Is Charlotte Pence At The Debate? Mike Pence's Daughter Has Her Own Political Views
Republican vice presidential candidate and Indiana Gov. Mike Pence will debate Virginia Sen. Tim Kaine at Longwood University in Farmville, Virginia, on Oct. 4 in the one and only vice-presidential debate of this election cycle. While Pence has reportedly opted to take the more traditional approach when it comes to preparing for his debate against Kaine (by you know, actually prepping as opposed to his running mate, Republican nominee Donald Trump), he's also reportedly balancing his debate prep with family time. So, will Pence's daughter Charlotte be at the vice presidential debate to cheer her dad on?
While Pence's oldest daughter has been open about holding political views that sometimes differ from her father's, that difference of opinion hasn't stopped her from supporting his and Trump's 2016 White House bid on the campaign trail. The 23-year-old decided to support her father by hitting the campaign trail with her parents for a tour of the United States after graduating from DePaul University's College of Computing and Digital Media in June.
She often posts "views from the sidelines" snapshots of her dad speaking at rallies and campaign events on her Instagram account. She was also on hand "to cheer Donald Trump on" when he debated Clinton at Hofstra University, according to a post on her Instagram. So, while it hasn't been confirmed that Charlotte will be at Longwood University on Oct. 4 to watch her father, it definitely seems like more than a possibility.
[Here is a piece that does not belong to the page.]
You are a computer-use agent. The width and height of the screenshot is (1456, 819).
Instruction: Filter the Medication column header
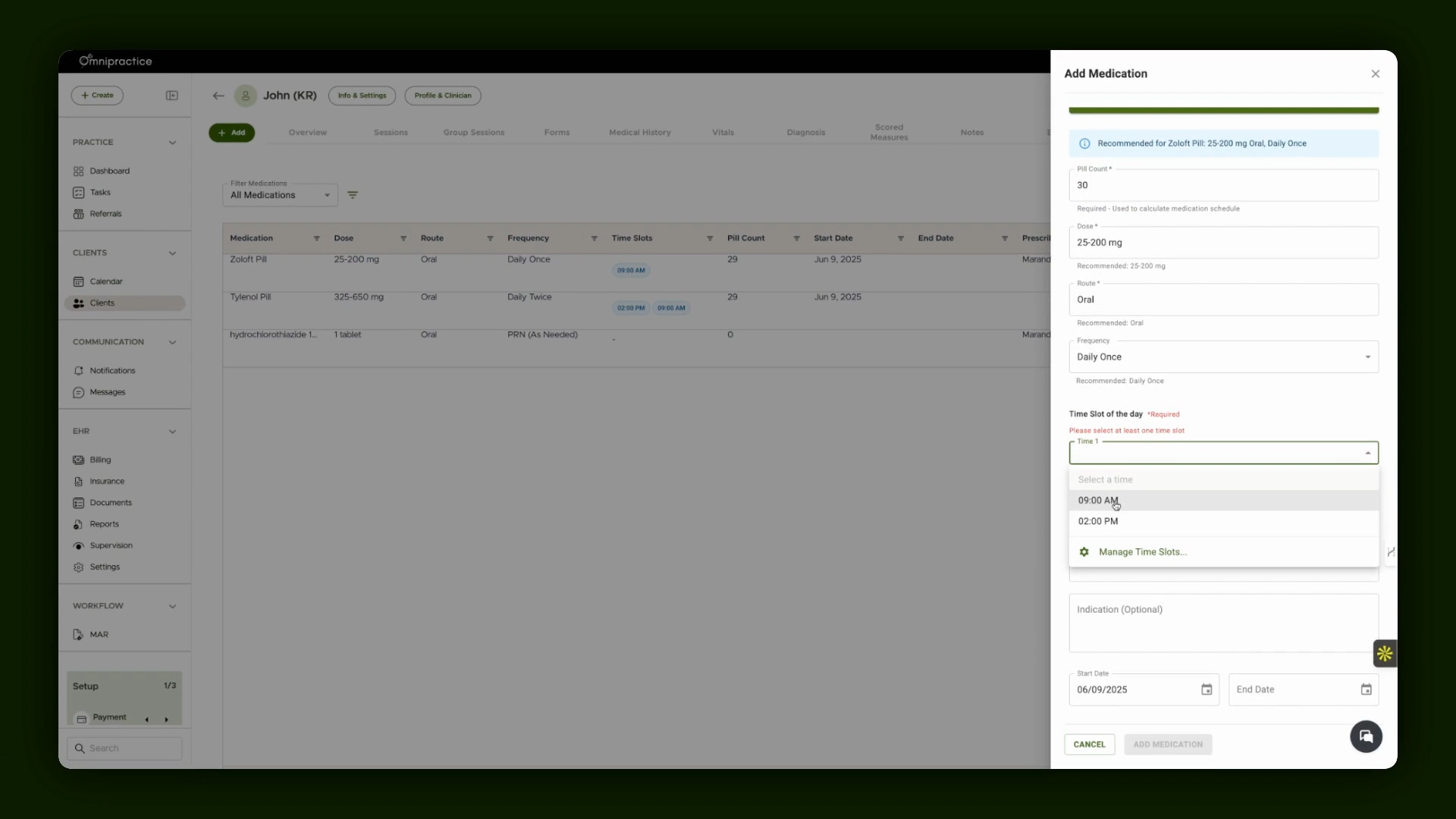click(x=316, y=238)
Pence has reportedly been preparing for Tuesday's sparring with Kaine since he was first named Trump's running mate with Wisconsin Gov. Scott Walker acting as a stand-in for mock debates as the lone vice presidential debate of this year's election cycle gets closer.
While the contest between Kaine and Pence is likely to lack much of the political theater that dominated Clinton and Trump's first debate, it might prove to be a better opportunity for both campaigns to dig into their policies and party platforms. Trump's running mate will likely look to focus on outlining his ticket's policy plans while driving attention to the recent controversies surrounding Clinton's campaign.
The lone vice presidential debate of this year's election is shaping up to be a bit of a snoozefest compared to last week's political rumble between Clinton and Trump, but that may be exactly why voters should tune in. Policy, and not mudslinging, will likely be the main focus when Kaine and Pence come face to face at Longwood University in Farmville, Virginia, on Oct. 4.